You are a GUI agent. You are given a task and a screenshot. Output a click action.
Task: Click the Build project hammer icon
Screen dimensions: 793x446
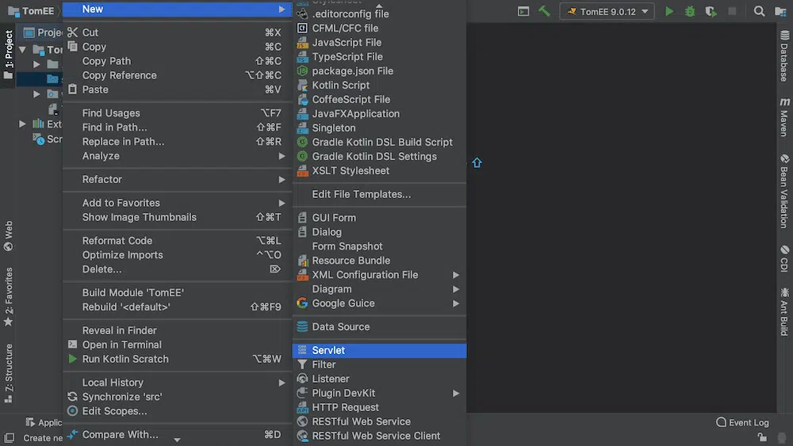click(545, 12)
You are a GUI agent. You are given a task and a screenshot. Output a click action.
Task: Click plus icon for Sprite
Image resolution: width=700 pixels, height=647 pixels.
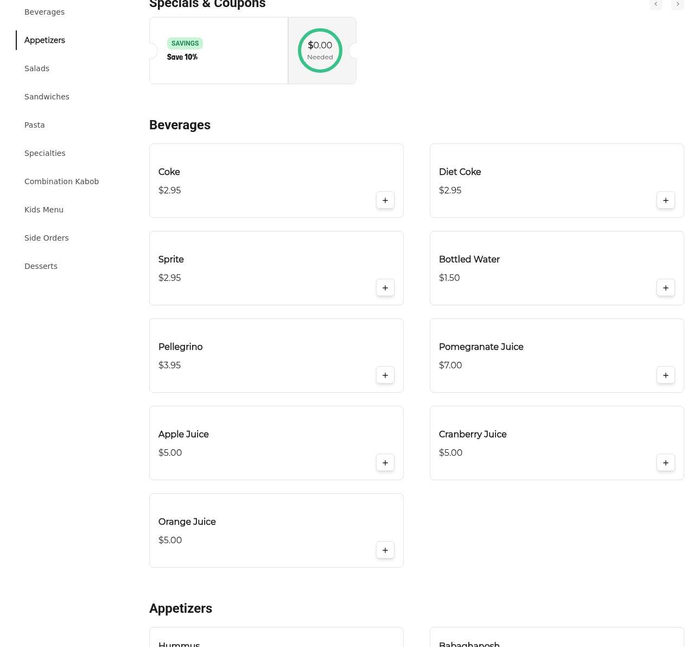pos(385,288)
· · · ·
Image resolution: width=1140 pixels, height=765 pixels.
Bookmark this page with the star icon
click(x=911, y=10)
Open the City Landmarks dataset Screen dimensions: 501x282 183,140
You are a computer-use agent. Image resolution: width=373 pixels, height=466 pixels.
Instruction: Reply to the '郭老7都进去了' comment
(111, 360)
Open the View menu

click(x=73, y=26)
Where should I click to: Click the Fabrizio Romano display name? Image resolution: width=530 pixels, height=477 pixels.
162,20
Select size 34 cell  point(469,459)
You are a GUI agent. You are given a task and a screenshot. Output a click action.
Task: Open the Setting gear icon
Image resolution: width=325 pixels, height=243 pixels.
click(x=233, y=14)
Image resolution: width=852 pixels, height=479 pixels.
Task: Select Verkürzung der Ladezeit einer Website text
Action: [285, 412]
· · · ·
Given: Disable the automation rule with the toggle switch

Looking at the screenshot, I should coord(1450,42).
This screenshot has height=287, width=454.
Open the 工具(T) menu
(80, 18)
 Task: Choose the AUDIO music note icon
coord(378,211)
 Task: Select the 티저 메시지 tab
· · · ·
> [Goal] Reproduce the entries between the line containing "You are a computer-use" and the line containing "Action: [285, 412]", inclusive.

> [Reply to the exercise]
You are a computer-use agent. Image resolution: width=373 pixels, height=466 pixels.
Instruction: Reply to the '郭老7都进去了' comment
(111, 360)
Open the View menu

click(x=73, y=26)
Where should I click to: Click the Fabrizio Romano display name? Image resolution: width=530 pixels, height=477 pixels.
162,20
Select size 34 cell  point(469,459)
You are a GUI agent. You are given a task and a screenshot. Output a click action.
Task: Open the Setting gear icon
Image resolution: width=325 pixels, height=243 pixels.
click(x=233, y=14)
Image resolution: width=852 pixels, height=479 pixels.
Task: Select Verkürzung der Ladezeit einer Website text
Action: [285, 412]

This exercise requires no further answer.